Lewis Carroll: ‘I almost wish I had never written any books at all’
If Charles Dodgson could have seen into the future, we might never have had “Alice’s Adventures in Wonderland.”
Dodgson, of course, was the mathematician who penned the books “Alice’s Adventures in Wonderland” and “Through the Looking Glass,” using the pseudonym Lewis Carroll. During his lifetime, his identity as the “Alice in Wonderland” author had become known -- although he would have preferred it hadn’t.
“All that sort of publicity leads to strangers hearing of my real name in connection with the books, and to my being pointed out to, and stared at, by strangers, and treated as a ‘lion,’ ” Dodgson wrote in a previously unpublished letter. “And I hate all that so intensely that sometimes I almost wish I had never written any books at all.”

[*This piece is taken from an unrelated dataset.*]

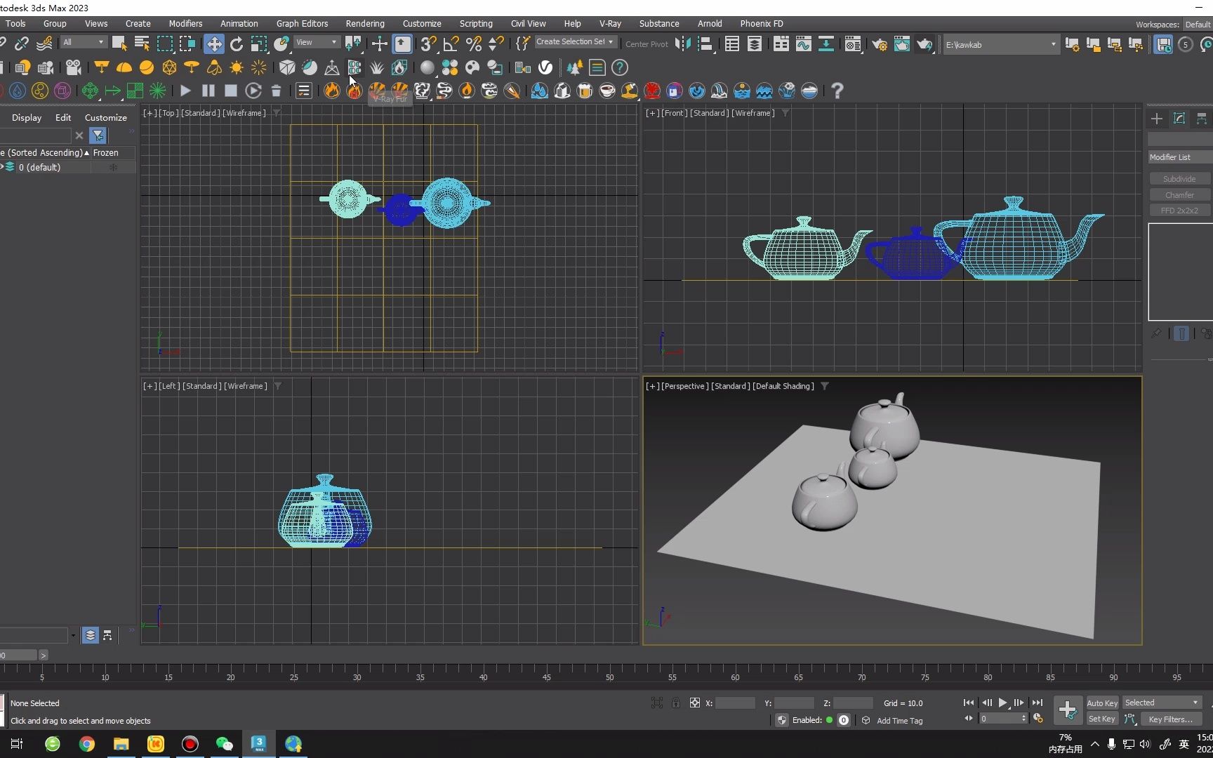Image resolution: width=1213 pixels, height=758 pixels.
Task: Open the Rendering menu
Action: (365, 23)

The letter, to Mrs. Symonds, is being auctioned by Bonham’s next month in England. Dodgson wrote it Nov. 9, 1891.
In it, Dodgson explains that he would prefer not to be famous. There are others, he writes, “who like being looked at as a notoriety.” He is not like them, he writes, noting “we are not all made on the same pattern: & our likes & dislikes are very different.”
Much of Dodgson’s correspondence has been collected. He regularly sent out a form reply to those requesting autographs. “Mr Dodgson ... neither claims nor acknowledges any connection with any pseudonym, or with any book that is not published under his own name,” ran the note, which he called the Stranger Circular. “Having therefore no claim to retain, or even to read the enclosed [letter], he returns it for the convenience of the writer who has thus misaddressed it.”
The letter will be auctioned March 19. It is expected to be sold for $5,000 to $6,600.
[For the Record, 1:30 p.m. PST Feb. 19: An earlier version of this post misreported the date of the letter as Dec. 9, 1891. It was written in November of that year.]